Ein bisschen Himmel, ein bisschen Hölle, so ist das bei Orozco. Und wenn er einem menschlichen Schädel mit dem Grafitstift ein schachbrettartiges Muster verpasst, ist das ein Memento Mori, das im allgegenwärtigen Knochengeklapper der mexikanischen Volkskultur wurzelt.
Orozco ist ein Beobachter, der noch den einfachsten Dingen oder Gesten eine Poesie entlockt, die uns staunen lässt. Er fotografiert den vergänglichen Atemhauch auf dem schwarzen Lack eines Konzertflügels, und wenn der Abdruck seiner zusammengepressten Hände eine Herzform aus gebranntem Ton entstehen lässt, ist auch das ein Bild der puren Poesie.
Das konzeptuelle Herzstück der Schau ist ein riesiger weißer Tisch, auf dem zahllose Gegenstände und Fundstücke ausgebreitet sind, die er gesammelt hat als eine Art plastisches Skizzenbuch. Lädierte Fußbälle und verschrumpelte Orangen, mit Bleistift bezeichnete Walknochen und die Schalen exotischer Früchte, Plastik-Spiegeleier, Verpackungen, seltsam geformte Steine und Hölzer, archaisch anmutende Maschinenteile und andere Kuriositäten fügen sich zu einem Weltbild, aus dessen Arsenal der Künstler schöpfen kann.
Erhabenes liegt neben Lächerlichem, die Anmut der Natur behauptet sich gegen die morbide Schönheit des Verfalls, und man kann ewig davor stehen bleiben, gefangen von der Aura dieser Dinge.
Es ist eine Art Archäologie des Alltags, die der Mexikaner da betreibt, indem er verschiedene Kulturen mischt, ständig unterwegs zwischen seinen Wohnsitzen in Mexiko, New York und Paris.

● **Bereitgestelltes Material**:
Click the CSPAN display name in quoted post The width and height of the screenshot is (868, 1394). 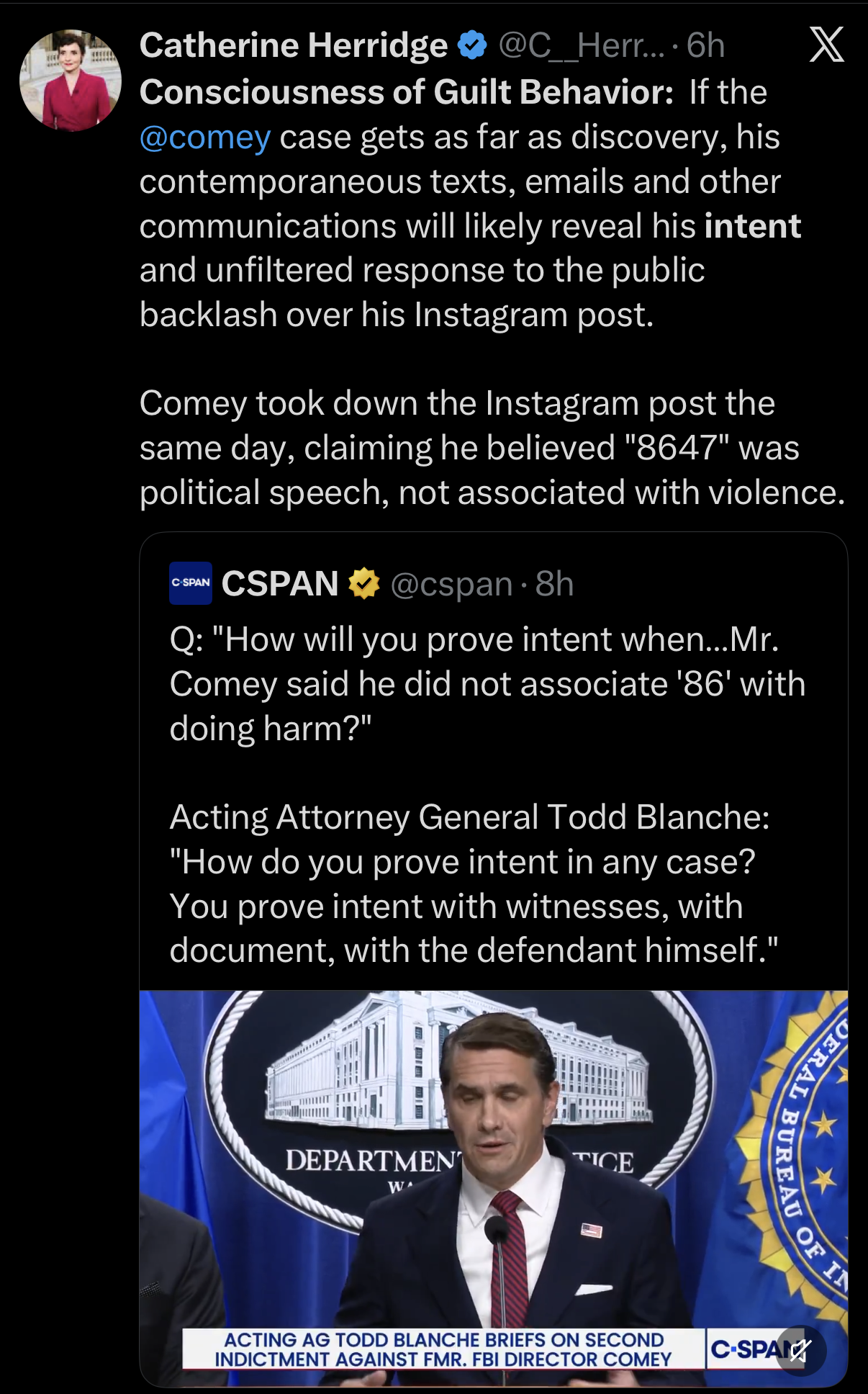coord(280,583)
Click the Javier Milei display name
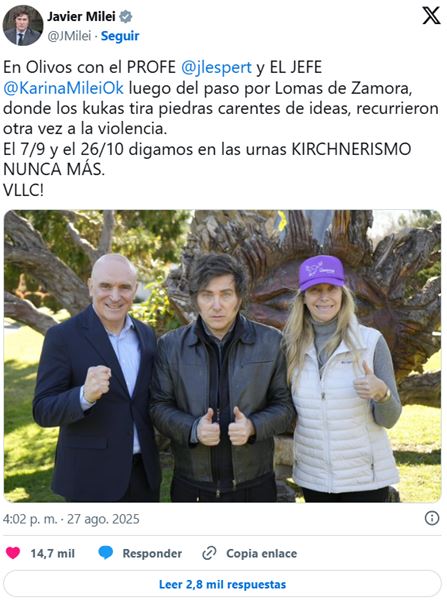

● **Deine Aufgabe**: Schreiben Sie aus dem Textauszug über Orozco den Abschnitt wortgetreu ab, der mit „Orozco ist ein“ beginnt und mit „der puren Poesie.“ endet.

● **Lösung**:
Orozco ist ein Beobachter, der noch den einfachsten Dingen oder Gesten eine Poesie entlockt, die uns staunen lässt. Er fotografiert den vergänglichen Atemhauch auf dem schwarzen Lack eines Konzertflügels, und wenn der Abdruck seiner zusammengepressten Hände eine Herzform aus gebranntem Ton entstehen lässt, ist auch das ein Bild der puren Poesie.